### SOURCE INFORMATION ###

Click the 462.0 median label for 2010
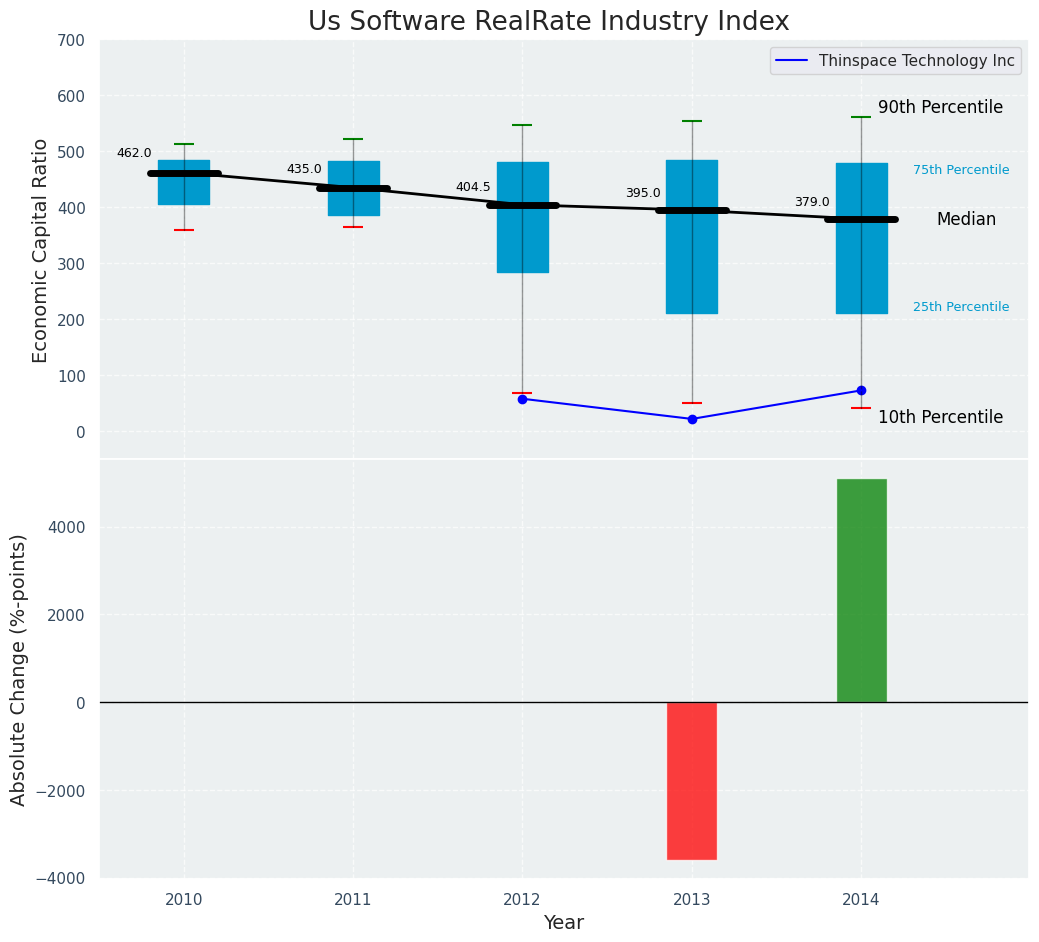The height and width of the screenshot is (942, 1039). tap(135, 153)
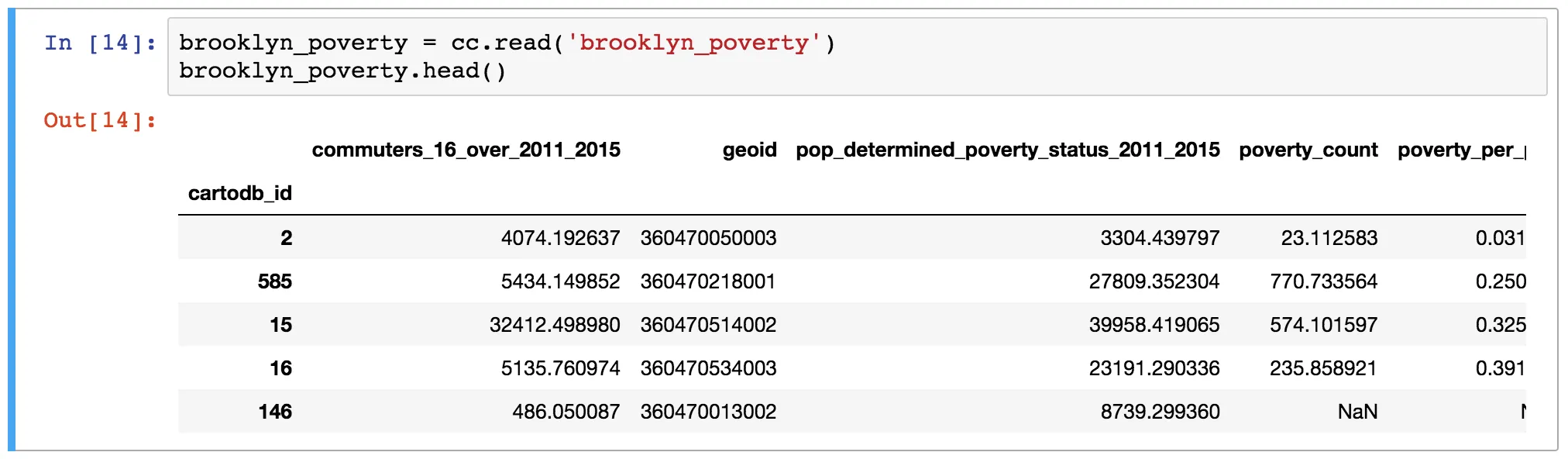Viewport: 1568px width, 459px height.
Task: Click geoid value 360470050003
Action: coord(708,238)
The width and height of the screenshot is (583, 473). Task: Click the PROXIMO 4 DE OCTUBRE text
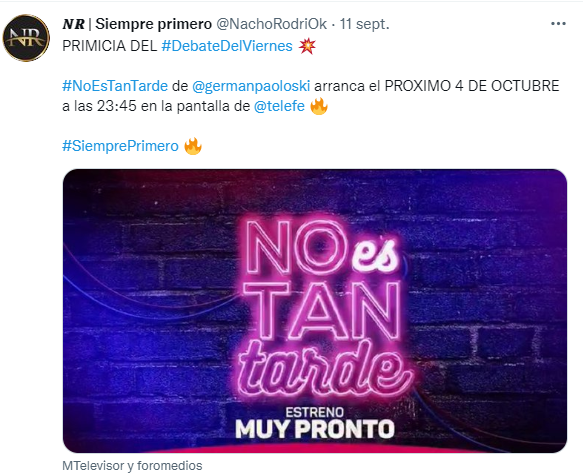(472, 86)
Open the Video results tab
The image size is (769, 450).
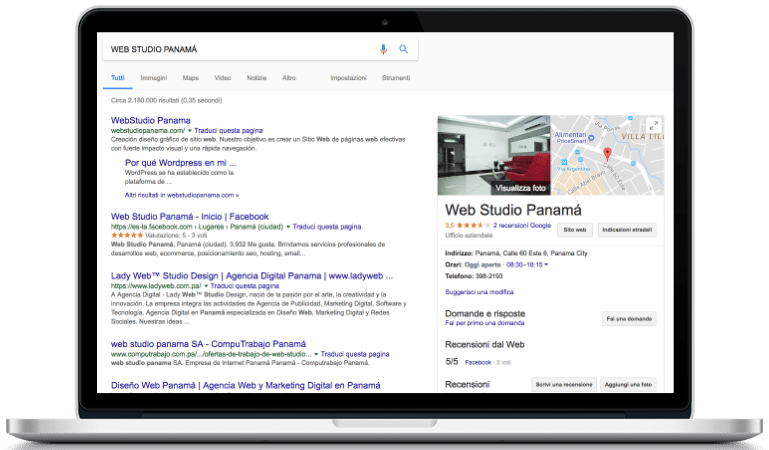point(222,77)
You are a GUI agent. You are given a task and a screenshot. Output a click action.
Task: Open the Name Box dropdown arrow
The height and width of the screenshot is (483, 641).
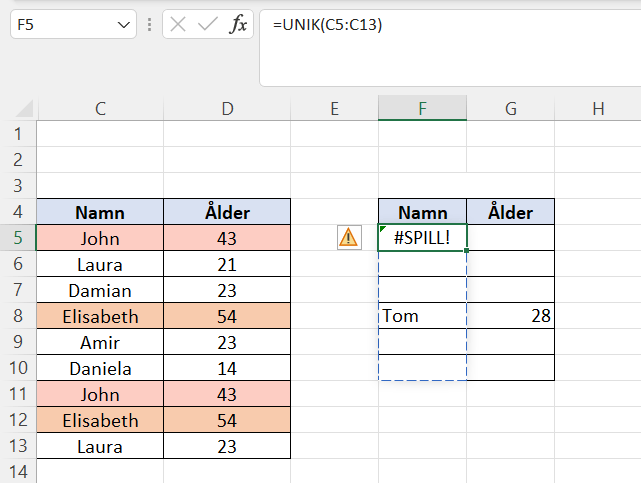pos(124,25)
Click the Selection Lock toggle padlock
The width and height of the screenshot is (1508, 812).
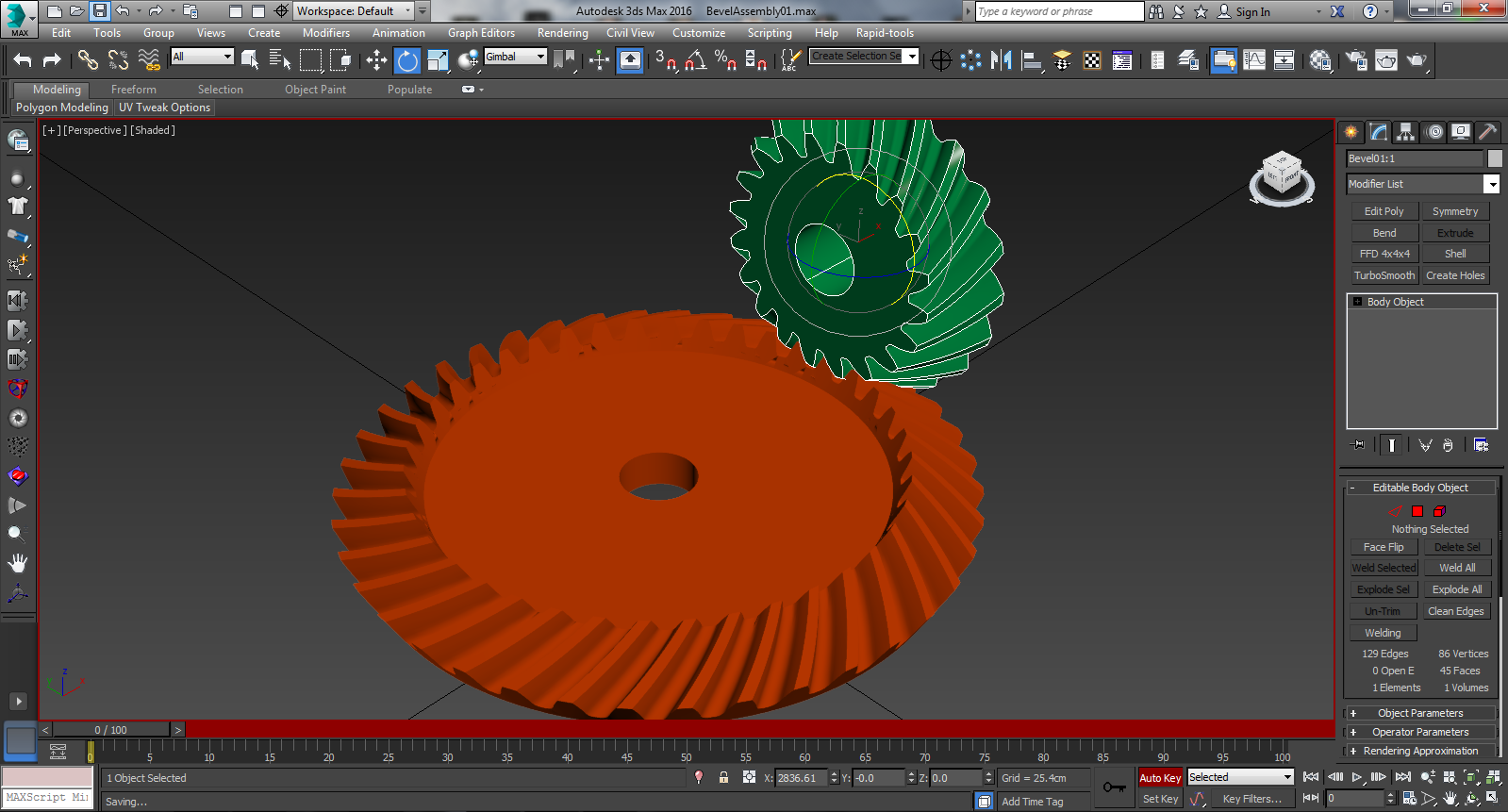click(x=723, y=778)
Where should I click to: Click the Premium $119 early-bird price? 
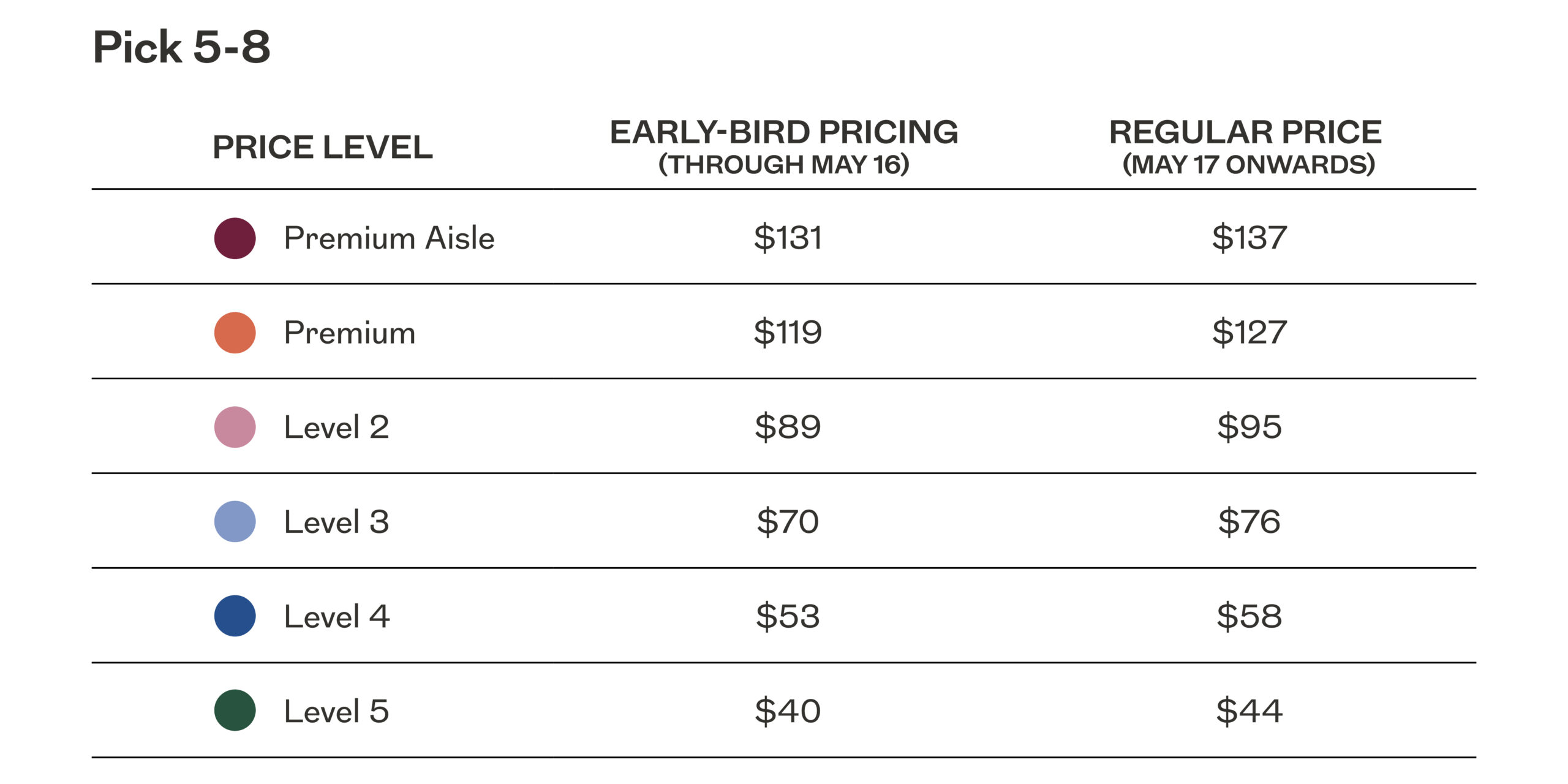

###

### [THE PROBLEM]
Say only the number of lines of the data above in which the string "Open" occurs.

### [OUTPUT OF THE EXERCISE]
2